What is being asked
Your answer must be one number: the count of lines below that include "Hadirkan".

Supplied material
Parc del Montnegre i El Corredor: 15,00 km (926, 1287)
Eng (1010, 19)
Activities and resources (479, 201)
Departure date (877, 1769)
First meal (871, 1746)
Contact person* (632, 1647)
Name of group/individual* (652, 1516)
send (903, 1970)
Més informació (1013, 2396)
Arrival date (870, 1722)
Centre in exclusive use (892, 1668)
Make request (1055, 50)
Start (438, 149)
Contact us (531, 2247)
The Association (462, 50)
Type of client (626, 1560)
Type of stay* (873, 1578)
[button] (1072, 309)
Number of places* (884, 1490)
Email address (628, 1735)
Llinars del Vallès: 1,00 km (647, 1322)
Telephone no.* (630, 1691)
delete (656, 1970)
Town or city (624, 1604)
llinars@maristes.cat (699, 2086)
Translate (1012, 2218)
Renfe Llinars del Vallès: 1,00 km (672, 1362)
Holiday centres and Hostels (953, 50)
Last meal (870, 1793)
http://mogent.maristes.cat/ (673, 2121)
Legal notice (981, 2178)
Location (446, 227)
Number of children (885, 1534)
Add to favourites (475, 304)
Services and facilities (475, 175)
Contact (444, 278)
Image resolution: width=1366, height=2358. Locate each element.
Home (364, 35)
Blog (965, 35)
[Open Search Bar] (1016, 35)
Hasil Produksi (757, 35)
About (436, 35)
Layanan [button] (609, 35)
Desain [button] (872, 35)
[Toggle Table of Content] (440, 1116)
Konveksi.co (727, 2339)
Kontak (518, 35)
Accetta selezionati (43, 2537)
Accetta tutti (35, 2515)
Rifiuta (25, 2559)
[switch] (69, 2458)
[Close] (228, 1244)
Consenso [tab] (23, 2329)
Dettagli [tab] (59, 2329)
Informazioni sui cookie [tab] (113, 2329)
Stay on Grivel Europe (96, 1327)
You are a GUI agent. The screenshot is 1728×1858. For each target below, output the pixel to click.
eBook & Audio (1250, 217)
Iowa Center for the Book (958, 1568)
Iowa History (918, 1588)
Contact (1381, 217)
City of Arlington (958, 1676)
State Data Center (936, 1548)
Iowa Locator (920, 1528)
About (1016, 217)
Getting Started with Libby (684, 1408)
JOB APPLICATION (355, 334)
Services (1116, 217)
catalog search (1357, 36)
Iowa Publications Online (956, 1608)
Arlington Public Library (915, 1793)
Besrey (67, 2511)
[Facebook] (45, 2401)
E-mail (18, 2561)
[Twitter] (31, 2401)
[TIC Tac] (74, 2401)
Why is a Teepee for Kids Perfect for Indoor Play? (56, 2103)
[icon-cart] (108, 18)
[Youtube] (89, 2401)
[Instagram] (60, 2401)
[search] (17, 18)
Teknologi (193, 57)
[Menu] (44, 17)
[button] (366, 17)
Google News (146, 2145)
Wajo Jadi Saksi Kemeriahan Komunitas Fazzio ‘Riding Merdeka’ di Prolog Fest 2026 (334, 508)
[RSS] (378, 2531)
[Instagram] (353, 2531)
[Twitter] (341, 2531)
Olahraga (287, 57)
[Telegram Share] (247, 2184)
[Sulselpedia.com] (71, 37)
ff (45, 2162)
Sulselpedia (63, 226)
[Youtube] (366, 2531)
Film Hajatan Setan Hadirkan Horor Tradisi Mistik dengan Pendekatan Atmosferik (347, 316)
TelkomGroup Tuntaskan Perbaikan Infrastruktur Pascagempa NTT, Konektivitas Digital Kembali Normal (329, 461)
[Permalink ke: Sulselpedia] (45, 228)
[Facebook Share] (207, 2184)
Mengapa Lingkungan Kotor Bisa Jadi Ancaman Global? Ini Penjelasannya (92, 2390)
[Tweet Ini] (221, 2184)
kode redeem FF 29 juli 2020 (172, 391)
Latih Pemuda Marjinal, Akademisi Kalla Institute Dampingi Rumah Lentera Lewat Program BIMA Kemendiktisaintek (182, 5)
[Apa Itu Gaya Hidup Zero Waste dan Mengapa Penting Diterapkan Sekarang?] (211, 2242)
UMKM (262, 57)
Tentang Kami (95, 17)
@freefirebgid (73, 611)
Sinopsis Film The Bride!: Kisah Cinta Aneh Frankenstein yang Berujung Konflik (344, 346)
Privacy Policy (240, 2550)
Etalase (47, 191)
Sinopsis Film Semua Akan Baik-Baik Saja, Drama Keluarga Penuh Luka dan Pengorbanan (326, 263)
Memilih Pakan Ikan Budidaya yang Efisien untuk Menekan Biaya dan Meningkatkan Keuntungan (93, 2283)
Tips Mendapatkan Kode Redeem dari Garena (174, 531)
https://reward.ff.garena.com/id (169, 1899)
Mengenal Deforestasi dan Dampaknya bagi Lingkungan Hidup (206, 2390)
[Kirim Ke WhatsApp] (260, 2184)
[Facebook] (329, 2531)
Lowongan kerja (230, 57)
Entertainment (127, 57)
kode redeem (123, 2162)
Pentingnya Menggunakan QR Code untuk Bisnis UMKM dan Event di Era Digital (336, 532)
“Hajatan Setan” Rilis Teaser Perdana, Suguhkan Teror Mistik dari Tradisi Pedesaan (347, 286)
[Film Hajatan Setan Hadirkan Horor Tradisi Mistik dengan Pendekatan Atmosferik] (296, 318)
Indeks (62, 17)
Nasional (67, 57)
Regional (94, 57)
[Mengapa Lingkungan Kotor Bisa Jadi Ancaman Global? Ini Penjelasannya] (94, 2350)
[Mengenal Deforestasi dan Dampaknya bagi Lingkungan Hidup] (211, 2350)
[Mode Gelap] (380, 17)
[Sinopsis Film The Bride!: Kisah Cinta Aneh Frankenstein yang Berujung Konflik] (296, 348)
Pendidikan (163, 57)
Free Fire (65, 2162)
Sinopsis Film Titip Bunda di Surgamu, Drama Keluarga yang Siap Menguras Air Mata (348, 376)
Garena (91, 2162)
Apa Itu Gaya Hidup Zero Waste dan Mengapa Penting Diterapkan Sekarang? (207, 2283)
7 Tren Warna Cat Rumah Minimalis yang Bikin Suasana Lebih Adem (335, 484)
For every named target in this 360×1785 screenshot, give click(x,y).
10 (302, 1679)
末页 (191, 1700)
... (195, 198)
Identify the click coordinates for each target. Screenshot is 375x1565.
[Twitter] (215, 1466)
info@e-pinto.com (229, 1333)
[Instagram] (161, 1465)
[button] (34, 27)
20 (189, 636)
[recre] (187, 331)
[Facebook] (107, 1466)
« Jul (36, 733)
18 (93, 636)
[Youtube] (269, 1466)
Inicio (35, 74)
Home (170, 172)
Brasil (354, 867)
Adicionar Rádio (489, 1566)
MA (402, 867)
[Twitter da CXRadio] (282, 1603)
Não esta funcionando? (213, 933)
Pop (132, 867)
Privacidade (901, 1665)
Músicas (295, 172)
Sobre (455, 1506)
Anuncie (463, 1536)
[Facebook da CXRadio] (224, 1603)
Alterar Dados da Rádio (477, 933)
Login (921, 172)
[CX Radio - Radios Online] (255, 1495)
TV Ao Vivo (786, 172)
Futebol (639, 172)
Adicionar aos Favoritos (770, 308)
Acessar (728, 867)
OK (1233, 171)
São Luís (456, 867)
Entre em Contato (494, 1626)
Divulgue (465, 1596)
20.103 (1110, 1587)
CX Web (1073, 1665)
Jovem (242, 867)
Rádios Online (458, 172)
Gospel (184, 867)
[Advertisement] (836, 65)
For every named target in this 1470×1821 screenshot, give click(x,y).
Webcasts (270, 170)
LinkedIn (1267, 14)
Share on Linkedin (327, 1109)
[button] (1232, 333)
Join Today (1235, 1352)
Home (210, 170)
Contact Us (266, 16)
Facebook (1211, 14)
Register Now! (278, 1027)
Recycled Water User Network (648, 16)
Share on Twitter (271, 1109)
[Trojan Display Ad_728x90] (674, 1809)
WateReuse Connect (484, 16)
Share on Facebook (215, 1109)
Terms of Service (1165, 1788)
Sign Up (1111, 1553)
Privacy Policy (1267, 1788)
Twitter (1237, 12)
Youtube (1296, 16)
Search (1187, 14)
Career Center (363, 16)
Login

Response to this exercise
2